NS31B-3927:
Near Surface Seismic Reflection Imaging: Great Potential Under Critical Eye
Wednesday, 17 December 2014
Richard D Miller, Shelby Peterie and Brett E Judy, Kansas Geological Survey, Lawrence, KS, United States
Abstract:
Seismic-reflection imaging has long been a mainstay in the oil and gas exploration community with mind boggling advancements in just the last decade, but its application to engineering, environmental, and groundwater problems has not seen the same level of utilization. A great deal of the problem lies in the many assumptions that are valid for deep exploration that are violated in the very complex near surface. Large channel systems with acquisition geometries conducive for both deep and shallow targets are many times assumed to be capable of extending the imaging depth window. In reality, constraints of the source and sensor/recording systems must be considered, where large powerful sources are needed to image exploration depths while low-energy, high-frequency sources are required for the shallow and thin targets in the near surface. Attempts to make one size fit all will result in artifacts that result in bogus images and characterizations in the shallow subsurface.

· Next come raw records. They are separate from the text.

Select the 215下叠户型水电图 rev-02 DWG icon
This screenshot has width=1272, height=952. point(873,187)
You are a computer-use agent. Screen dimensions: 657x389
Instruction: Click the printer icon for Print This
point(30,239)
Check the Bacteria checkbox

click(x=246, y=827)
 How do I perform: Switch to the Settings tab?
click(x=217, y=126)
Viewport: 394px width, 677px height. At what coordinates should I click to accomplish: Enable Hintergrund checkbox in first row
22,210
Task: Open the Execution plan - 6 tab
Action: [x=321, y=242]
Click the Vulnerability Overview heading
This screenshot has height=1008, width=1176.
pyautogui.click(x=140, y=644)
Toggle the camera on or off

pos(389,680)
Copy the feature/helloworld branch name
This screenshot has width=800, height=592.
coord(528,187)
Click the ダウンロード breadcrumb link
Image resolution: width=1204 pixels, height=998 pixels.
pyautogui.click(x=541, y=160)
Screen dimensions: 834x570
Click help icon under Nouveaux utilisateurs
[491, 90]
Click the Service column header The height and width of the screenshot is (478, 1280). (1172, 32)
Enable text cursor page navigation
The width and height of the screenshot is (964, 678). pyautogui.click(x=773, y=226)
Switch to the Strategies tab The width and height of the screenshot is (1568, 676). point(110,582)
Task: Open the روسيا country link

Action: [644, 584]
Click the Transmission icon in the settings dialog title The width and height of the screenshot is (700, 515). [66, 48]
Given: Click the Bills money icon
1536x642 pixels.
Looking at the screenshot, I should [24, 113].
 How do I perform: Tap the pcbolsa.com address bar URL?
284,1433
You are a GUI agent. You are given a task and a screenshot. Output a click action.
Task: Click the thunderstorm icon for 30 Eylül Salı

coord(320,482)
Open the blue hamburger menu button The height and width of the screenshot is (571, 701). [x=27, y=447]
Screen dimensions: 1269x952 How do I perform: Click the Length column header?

Narrow optimum offsets, highly attenuative materials, extreme velocity variability, wavefield interference, and low signal-to-noise ratios provide an ideal breeding ground for the generation of artifacts on near-surface seismic-reflection data. With the cost of shallow reflection data being so high relative to other geophysical methods and invasive sampling, sometimes a single failure can hinder the growth in the use of the method. The method is extremely powerful and has the potential to provide vast quantities of information critical to understand the distributed hydrogeological and biogeochemical processes that elude borehole investigations. It is imperative that data be acquired in its rawest possible form and be processed with an eye to each operation. Cost savings sometimes result in one-size-fits-all acquisition and automated processing flows. Attention to detail and following signal from origination to characterization is essential.